#### Task prompt
If a line in the data holds "subtitle", copy that line out in full.

#### Data records
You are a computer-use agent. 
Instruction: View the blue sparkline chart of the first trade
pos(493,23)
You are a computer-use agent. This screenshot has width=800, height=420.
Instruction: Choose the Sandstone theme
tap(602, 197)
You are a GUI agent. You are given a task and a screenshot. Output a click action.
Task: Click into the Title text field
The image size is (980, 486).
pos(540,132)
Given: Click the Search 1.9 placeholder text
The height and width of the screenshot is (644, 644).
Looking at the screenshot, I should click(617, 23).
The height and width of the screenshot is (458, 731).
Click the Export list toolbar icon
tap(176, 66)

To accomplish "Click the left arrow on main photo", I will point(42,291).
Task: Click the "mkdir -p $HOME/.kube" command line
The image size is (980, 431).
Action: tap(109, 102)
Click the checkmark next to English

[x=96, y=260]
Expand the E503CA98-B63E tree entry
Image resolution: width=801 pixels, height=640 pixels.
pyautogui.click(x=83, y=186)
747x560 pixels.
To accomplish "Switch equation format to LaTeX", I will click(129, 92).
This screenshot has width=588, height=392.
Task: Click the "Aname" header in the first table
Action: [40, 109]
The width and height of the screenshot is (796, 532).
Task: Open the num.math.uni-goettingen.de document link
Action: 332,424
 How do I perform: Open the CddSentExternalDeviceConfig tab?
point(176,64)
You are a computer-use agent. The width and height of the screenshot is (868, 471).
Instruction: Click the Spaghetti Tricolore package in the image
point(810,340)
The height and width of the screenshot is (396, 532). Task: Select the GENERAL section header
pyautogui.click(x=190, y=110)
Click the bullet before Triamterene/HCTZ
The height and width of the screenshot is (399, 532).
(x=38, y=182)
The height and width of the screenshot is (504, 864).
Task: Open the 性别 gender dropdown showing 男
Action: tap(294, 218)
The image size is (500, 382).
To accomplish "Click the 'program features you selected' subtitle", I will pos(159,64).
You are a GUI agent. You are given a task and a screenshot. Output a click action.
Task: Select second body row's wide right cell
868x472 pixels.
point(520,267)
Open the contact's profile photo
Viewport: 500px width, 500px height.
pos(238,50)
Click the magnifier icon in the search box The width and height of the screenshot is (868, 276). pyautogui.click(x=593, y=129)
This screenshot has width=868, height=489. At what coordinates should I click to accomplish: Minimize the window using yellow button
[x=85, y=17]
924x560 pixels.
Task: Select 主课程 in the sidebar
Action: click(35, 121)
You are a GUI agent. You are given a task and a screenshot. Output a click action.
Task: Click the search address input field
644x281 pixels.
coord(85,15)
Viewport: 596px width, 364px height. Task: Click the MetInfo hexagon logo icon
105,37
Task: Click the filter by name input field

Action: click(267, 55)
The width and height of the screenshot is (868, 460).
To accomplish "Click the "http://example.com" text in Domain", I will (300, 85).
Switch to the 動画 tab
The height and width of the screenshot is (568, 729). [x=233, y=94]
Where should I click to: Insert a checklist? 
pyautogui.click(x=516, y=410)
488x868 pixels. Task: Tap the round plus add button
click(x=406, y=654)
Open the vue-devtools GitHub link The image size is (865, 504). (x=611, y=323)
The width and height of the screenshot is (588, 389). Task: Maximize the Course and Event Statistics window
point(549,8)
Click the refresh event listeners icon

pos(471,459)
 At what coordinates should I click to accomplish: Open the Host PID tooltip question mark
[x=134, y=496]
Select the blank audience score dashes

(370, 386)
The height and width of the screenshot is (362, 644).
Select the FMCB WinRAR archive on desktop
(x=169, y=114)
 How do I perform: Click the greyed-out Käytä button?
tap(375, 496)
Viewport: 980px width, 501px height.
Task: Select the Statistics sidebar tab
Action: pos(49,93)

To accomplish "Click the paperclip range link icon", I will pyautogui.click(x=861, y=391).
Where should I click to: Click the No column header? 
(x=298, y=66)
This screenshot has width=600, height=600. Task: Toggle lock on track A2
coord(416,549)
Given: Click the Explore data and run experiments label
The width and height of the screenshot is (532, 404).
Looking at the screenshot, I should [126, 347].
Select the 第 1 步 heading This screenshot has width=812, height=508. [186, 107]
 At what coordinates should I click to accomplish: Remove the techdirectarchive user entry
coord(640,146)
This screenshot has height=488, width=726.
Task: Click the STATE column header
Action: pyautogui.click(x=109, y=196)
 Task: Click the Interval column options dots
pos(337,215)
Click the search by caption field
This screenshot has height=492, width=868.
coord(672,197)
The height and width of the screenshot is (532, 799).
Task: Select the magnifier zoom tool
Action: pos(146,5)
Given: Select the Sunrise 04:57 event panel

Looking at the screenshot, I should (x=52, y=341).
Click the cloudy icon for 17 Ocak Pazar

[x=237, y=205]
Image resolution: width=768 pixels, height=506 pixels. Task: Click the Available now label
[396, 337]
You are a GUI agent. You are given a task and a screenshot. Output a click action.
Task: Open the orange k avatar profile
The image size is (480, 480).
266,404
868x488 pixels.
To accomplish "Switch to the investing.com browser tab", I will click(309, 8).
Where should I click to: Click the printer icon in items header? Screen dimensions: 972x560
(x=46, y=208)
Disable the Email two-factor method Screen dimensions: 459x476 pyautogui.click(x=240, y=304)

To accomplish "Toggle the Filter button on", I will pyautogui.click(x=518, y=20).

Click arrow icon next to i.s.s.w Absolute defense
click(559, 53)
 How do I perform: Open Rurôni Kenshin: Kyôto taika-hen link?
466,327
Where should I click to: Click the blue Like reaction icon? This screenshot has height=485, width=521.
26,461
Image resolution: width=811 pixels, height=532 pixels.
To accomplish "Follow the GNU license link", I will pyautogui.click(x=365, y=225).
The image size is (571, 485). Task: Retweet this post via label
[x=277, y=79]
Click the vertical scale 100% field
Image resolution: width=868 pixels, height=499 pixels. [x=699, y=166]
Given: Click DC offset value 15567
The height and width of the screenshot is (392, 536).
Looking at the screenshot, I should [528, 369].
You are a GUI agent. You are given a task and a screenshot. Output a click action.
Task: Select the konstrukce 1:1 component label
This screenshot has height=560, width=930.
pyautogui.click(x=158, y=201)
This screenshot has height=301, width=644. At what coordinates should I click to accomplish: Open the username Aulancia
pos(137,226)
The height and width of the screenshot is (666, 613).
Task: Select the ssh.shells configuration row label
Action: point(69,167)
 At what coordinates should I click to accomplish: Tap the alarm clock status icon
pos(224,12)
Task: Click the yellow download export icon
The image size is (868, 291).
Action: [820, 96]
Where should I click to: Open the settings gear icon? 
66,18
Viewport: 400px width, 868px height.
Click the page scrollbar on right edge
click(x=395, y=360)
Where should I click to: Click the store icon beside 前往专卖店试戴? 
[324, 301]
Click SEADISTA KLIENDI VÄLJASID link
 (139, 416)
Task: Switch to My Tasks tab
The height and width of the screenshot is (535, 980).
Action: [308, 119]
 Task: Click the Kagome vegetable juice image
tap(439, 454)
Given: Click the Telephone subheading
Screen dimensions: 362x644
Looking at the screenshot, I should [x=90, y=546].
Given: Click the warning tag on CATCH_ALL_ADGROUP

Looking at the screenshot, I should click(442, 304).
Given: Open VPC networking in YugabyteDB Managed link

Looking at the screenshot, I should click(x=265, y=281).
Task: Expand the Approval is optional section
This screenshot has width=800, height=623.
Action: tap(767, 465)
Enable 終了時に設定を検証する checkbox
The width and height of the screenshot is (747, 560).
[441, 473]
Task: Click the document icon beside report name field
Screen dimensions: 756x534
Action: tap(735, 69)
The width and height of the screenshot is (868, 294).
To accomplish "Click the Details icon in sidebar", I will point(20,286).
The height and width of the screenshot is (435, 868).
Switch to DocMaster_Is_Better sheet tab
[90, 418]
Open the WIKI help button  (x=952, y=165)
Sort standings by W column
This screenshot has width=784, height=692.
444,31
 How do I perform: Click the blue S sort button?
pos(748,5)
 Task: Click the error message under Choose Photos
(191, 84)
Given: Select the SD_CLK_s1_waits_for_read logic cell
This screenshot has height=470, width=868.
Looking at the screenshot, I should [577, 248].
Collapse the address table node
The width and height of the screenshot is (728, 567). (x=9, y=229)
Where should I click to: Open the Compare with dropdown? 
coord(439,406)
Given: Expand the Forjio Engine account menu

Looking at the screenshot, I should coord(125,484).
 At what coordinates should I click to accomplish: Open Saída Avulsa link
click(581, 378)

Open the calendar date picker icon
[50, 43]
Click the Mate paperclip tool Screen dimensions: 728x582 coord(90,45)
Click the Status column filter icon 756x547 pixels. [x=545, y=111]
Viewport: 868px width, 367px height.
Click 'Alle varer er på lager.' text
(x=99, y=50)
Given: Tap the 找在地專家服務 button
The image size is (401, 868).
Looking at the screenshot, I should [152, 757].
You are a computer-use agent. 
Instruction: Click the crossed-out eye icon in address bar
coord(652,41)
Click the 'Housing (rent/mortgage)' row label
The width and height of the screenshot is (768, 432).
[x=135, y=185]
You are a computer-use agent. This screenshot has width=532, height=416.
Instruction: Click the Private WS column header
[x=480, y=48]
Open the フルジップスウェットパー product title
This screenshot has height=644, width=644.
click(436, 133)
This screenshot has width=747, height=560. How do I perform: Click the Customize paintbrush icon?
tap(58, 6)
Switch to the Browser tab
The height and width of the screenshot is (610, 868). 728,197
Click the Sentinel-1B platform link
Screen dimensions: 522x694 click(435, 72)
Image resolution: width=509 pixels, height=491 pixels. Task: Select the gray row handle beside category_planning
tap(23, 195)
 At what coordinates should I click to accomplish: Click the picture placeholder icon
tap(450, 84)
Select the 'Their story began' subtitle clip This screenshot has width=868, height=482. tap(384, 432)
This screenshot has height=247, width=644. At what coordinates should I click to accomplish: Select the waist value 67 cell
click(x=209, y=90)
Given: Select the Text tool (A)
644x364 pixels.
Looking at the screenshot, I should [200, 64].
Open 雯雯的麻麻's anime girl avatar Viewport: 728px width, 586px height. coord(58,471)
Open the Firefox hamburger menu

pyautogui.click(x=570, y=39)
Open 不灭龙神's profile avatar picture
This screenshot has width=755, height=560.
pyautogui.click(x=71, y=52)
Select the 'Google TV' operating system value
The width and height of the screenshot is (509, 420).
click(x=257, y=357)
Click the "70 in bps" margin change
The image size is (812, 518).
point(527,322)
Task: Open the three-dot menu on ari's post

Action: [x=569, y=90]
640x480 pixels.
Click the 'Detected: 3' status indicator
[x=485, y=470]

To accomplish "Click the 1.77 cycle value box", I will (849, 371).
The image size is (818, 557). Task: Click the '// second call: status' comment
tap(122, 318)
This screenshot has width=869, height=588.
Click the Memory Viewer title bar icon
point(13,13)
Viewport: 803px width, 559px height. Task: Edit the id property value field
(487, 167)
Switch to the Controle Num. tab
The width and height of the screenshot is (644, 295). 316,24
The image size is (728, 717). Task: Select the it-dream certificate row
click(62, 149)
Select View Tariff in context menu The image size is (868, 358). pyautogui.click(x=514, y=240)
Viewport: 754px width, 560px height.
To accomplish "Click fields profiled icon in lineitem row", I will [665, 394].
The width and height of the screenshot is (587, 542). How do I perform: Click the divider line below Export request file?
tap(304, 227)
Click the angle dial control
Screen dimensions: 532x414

#### The completed task
To accomplish "Click the 'program features you selected' subtitle", I will pos(159,64).
Select the 'Their story began' subtitle clip This screenshot has width=868, height=482. tap(384, 432)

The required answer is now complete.